Marie cruza la verja y se adentra en el camino de grava que serpentea a través del parque en dirección al caserón.

—Bien, queridos míos, a partir de ahora, dejad de pensar y jugad una partida mental de Scrabble para evitar enviar señales en todas direcciones. Solo necesito estar veinte minutos aquí. Después, nos largaremos.

Marie frena suavemente delante de la entrada y se vuelve hacia la niña.

—¿Cielo…?

—¿Sí?

—Tienes terminantemente prohibido utilizar tus poderes, si no, tío Gordon se enfadará. ¿De acuerdo?

—¿Puedo ir contigo?

—No, cariño.

—¿Por qué?

—Porque esto está lleno de viejos que huelen a pipí y si dejas a uno de ellos frito se armará un buen lío.

—Te juro que lo de los avispones no lo hice adrede.

—Lo sé, cielo, por eso no puedes venir.

—Marie, por favor. Me portaré bien.

—¿Qué haces, Holly?

—¡Nada! ¡Te lo juro!

—¿Estás enfadada?

—No. Estoy triste. ¿Por qué?

—Porque la temperatura está subiendo.

—No… no sé cómo parar esto.

Los labios de Holly tiemblan, gruesas lágrimas caen por sus mejillas. Marie nota que se le hace un nudo en la garganta. Se da cuenta de que no ha dedicado ni un segundo a consolar a la chiquilla para ahuyentar el horror de lo que había pasado en la habitación.

—Ven aquí, preciosa.

Marie tiende los brazos hacia Holly, que pasa por encima de la palanca del cambio de marchas y se acurruca contra ella. La agente la acuna acariciándole suavemente el pelo.

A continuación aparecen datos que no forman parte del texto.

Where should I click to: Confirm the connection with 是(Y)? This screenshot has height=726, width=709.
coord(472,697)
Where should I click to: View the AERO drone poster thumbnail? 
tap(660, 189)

—Soy un monstruo, ¿verdad?

—Te prohíbo que digas que eres un monstruo, ¿me oyes? No eres un monstruo, eres simplemente un adorable coñazo.

Holly intenta reír a través de las lágrimas. Sorbe por la nariz.

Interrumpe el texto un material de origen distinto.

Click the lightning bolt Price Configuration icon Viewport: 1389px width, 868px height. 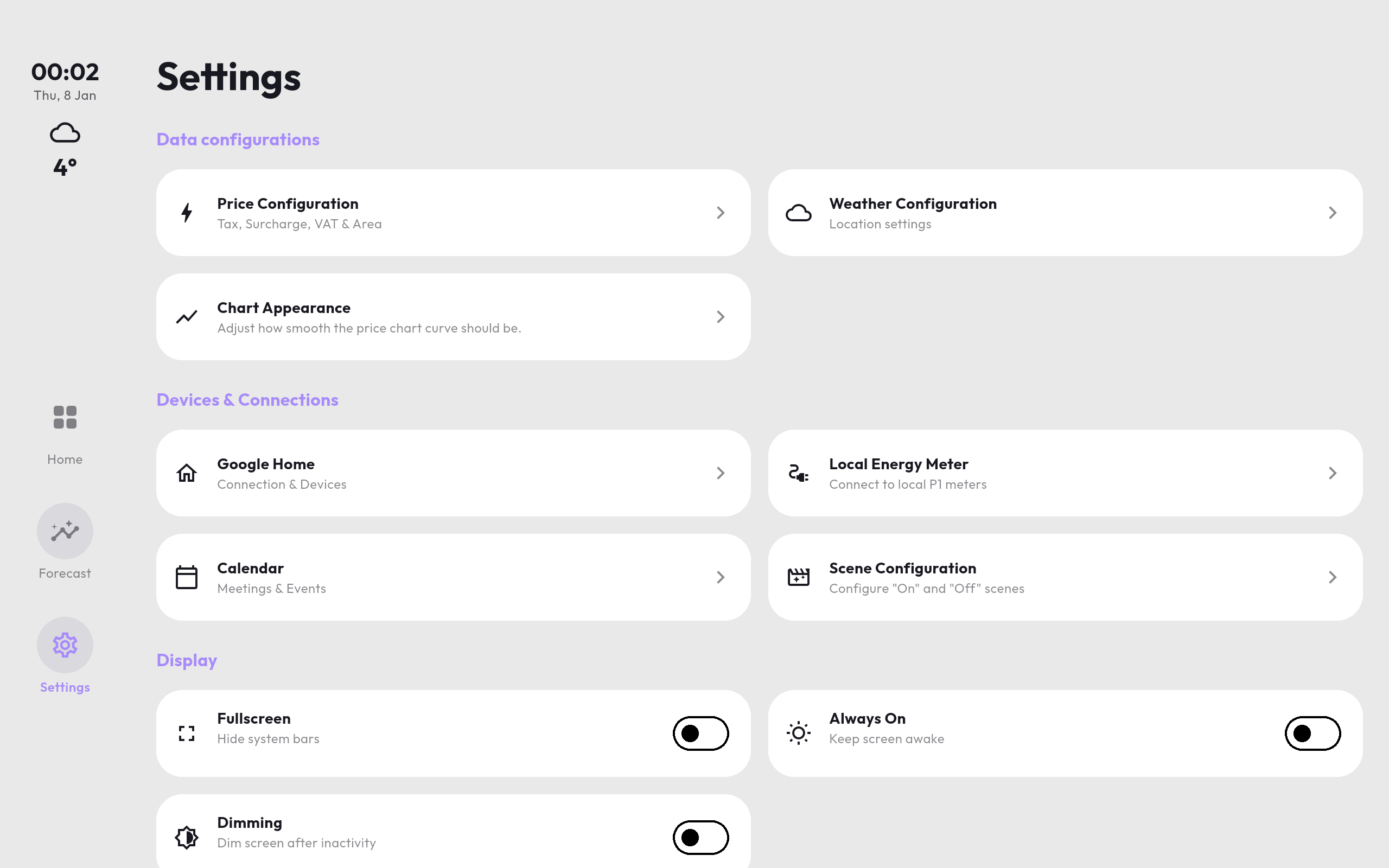[187, 213]
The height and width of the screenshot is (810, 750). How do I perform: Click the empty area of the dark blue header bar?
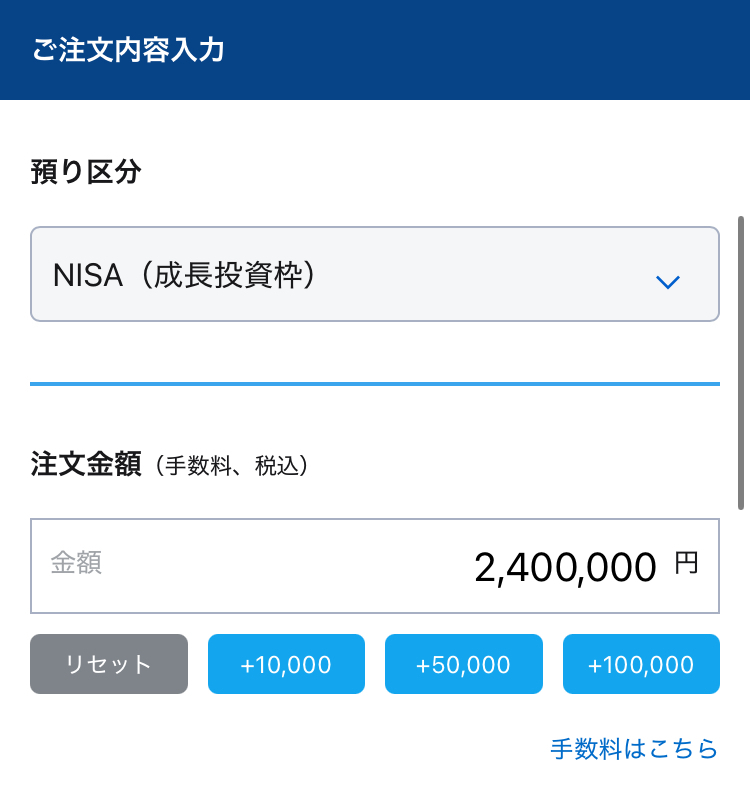click(500, 50)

—¿Qué pasará si puedo provocar una inundación simplemente mirando un grifo, o si hago explotar todos los televisores en una tienda solo porque intento cambiar de canal con la cabeza?

—Te enseñaremos a controlar eso. Lo que tienes que hacer es intentar evitar hacer las cosas con el pensamiento. Debes seguir utilizando las manos. ¿Comprendes?

—¿Es verdad que soy un coñazo?

—Sí, cielo, es verdad. Pero me gustas así.

—¿Marie…?

—¿Sí?

—No quiero seguir siendo un chico.

Marie contempla el fino rostro de la chiquilla bajo la gorra de béisbol con la visera hacia atrás. Examina sus vaqueros demasiado anchos y la camiseta de Gap que ciñe sus redondeces incipientes. Le pone la gorra con la visera hacía delante y le da un beso en la nariz.

—De acuerdo. De todas formas, no hay nada que se parezca menos a un chico que una jovencita tan guapa como tú. Ahora, sal y espérame fuera.